## Exercise requirements
Lines with the word "folder": copy all of them from the entries below.

## Input data
|---|
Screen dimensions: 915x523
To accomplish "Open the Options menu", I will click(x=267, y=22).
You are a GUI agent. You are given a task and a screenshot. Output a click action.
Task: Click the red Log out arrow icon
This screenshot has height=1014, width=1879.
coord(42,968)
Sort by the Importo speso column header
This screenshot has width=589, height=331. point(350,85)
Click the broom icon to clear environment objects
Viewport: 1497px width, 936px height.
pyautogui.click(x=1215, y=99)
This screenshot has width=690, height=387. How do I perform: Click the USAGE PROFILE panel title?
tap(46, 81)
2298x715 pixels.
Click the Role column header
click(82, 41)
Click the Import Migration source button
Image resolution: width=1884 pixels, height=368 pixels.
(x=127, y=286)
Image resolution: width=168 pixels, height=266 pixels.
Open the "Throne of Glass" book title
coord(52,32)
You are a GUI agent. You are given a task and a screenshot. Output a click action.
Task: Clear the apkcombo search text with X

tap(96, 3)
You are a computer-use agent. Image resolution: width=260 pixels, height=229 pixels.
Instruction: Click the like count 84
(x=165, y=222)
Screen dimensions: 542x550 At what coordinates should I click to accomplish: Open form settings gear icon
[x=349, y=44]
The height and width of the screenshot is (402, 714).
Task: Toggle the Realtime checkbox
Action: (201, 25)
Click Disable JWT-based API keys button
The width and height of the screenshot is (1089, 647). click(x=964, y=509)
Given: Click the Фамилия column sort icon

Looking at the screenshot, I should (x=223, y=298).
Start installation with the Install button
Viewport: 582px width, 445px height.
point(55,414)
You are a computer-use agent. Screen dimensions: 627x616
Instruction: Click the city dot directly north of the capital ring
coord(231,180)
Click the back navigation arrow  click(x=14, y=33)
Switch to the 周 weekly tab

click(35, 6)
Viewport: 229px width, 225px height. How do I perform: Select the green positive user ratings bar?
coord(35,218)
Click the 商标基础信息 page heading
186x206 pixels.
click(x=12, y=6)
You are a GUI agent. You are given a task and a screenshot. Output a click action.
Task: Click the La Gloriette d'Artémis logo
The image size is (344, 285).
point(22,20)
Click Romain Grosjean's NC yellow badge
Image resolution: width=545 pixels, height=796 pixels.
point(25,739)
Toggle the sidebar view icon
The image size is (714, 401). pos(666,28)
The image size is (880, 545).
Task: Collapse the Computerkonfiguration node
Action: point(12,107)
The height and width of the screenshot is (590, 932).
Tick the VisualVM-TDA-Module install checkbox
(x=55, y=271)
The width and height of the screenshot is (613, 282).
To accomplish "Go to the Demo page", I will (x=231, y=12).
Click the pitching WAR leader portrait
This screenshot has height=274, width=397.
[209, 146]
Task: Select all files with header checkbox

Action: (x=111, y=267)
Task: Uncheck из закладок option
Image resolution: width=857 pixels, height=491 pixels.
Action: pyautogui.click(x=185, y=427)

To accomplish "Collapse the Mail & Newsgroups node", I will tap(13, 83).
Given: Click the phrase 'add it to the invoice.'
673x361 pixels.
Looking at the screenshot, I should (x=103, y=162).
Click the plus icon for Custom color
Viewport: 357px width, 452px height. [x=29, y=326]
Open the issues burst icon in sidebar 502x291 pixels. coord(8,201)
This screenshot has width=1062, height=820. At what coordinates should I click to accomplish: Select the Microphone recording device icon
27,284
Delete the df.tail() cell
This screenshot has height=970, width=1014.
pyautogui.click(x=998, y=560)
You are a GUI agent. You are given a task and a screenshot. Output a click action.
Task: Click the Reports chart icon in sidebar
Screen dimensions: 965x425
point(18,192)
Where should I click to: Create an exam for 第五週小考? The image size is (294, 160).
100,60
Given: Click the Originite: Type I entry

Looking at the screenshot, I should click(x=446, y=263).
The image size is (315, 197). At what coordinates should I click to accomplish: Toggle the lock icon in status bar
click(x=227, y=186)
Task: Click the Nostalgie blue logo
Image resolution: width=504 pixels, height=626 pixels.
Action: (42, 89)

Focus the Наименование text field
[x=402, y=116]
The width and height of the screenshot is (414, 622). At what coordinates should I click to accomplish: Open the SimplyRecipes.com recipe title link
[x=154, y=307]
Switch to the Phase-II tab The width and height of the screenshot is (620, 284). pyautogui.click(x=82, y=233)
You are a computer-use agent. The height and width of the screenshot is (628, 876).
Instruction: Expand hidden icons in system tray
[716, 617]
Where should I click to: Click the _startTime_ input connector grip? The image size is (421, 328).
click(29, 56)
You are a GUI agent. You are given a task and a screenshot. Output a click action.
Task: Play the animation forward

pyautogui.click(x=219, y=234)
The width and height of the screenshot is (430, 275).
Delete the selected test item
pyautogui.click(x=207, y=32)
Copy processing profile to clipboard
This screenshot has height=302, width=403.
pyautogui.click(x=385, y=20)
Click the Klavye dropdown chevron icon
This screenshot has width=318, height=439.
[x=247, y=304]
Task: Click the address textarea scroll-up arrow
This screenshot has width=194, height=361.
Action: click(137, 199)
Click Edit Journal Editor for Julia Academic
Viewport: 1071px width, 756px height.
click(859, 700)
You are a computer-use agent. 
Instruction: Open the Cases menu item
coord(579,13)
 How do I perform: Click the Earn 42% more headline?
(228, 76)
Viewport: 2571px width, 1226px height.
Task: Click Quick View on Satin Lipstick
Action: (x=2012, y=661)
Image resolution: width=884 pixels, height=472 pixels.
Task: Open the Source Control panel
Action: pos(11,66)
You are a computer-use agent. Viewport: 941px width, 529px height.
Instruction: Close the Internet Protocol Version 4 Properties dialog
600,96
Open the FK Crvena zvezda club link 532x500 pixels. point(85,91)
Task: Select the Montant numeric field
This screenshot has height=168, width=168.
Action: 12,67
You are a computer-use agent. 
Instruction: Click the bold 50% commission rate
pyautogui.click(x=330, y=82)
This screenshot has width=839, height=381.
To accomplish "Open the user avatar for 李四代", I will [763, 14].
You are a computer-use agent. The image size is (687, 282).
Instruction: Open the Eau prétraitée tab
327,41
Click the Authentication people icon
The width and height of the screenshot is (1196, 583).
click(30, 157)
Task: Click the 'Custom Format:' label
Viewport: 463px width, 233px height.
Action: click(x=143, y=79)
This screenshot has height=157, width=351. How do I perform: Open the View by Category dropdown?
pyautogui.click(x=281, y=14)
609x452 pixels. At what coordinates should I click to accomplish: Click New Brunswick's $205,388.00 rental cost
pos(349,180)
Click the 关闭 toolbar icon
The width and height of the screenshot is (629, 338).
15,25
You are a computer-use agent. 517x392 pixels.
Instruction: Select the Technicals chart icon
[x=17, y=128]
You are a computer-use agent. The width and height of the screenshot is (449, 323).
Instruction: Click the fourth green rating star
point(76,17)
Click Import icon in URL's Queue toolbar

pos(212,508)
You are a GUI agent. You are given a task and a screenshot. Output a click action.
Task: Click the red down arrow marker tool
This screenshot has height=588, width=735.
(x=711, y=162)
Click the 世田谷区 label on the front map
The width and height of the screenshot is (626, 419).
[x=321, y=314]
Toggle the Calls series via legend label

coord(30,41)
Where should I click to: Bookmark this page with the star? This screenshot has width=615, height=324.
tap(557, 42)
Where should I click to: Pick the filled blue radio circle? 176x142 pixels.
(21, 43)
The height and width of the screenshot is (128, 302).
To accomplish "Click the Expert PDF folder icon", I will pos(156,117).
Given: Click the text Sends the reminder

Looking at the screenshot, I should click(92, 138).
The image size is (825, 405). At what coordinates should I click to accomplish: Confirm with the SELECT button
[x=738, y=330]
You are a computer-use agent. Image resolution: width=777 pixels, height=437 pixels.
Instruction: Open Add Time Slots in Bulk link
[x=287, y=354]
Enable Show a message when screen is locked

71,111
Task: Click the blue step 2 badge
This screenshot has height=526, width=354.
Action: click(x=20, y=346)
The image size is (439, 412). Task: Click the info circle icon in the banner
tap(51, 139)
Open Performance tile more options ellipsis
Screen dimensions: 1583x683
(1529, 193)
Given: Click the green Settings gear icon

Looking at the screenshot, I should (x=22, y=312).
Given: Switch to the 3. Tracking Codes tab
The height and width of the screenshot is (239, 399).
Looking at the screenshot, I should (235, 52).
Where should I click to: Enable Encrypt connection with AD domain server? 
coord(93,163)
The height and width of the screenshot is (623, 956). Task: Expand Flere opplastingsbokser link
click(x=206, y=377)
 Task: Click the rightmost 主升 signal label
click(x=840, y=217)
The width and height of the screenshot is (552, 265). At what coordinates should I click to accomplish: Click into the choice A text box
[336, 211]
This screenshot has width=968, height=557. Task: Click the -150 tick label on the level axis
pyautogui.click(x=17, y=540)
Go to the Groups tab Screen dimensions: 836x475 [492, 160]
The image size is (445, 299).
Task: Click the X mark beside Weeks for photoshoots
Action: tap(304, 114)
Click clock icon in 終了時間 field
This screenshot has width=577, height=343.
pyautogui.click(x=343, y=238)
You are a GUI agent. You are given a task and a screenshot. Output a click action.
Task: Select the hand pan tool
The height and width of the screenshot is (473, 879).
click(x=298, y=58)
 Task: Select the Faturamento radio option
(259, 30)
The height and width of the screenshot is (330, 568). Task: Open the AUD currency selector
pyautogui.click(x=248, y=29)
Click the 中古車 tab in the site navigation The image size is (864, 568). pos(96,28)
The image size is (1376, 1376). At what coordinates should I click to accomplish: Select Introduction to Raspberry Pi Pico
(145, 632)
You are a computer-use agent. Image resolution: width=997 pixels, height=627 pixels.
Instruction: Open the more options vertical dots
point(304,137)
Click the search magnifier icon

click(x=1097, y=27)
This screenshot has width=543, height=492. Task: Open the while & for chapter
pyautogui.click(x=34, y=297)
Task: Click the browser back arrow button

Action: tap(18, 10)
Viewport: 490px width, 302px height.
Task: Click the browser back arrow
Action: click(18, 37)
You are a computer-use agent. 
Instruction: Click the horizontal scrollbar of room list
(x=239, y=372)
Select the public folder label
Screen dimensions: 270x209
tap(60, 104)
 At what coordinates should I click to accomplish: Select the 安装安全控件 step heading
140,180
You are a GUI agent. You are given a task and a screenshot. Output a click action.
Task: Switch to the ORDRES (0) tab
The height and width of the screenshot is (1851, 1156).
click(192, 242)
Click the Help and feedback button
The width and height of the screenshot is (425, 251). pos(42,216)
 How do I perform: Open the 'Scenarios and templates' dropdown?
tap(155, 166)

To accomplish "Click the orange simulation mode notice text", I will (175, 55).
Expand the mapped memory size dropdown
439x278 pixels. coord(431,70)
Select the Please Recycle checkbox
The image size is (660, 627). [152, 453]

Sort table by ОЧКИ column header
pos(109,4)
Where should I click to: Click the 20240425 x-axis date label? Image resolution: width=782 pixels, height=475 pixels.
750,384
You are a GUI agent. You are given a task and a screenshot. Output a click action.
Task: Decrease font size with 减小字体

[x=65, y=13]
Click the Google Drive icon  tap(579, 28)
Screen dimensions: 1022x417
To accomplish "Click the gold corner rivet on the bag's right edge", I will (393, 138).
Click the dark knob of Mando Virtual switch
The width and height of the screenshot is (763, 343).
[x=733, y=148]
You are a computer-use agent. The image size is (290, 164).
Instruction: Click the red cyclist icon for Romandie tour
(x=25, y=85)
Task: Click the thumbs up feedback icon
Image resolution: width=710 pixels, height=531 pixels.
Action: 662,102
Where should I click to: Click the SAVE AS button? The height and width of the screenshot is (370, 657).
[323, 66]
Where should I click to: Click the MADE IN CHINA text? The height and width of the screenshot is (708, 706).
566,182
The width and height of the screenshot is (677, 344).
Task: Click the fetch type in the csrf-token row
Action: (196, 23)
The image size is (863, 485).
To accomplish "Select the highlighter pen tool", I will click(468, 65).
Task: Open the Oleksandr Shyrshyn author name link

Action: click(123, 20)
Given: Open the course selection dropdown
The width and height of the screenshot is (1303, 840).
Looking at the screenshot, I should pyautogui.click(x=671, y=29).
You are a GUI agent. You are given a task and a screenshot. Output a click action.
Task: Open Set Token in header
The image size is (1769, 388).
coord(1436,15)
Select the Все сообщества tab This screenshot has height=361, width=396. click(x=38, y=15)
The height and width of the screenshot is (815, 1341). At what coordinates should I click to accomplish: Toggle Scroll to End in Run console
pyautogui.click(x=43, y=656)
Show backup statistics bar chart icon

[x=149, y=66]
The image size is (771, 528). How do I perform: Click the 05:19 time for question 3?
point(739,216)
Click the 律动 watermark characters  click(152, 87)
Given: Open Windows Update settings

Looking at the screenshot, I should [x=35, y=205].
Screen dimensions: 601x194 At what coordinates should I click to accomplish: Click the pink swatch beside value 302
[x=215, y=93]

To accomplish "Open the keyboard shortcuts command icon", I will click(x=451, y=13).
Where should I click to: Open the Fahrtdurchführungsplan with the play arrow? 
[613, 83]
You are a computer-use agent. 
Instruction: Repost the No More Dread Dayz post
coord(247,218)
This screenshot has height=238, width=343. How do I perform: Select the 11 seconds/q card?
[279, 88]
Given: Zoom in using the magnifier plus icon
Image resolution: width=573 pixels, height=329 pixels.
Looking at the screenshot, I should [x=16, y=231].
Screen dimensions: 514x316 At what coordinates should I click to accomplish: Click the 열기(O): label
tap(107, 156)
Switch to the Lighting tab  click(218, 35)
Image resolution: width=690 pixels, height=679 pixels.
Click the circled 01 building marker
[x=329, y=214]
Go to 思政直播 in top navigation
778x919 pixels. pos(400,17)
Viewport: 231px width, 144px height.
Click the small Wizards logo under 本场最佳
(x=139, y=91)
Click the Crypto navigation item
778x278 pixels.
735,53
|---|
## Response for this exercise
To accomplish "Click the Expert PDF folder icon", I will pos(156,117).
Select the public folder label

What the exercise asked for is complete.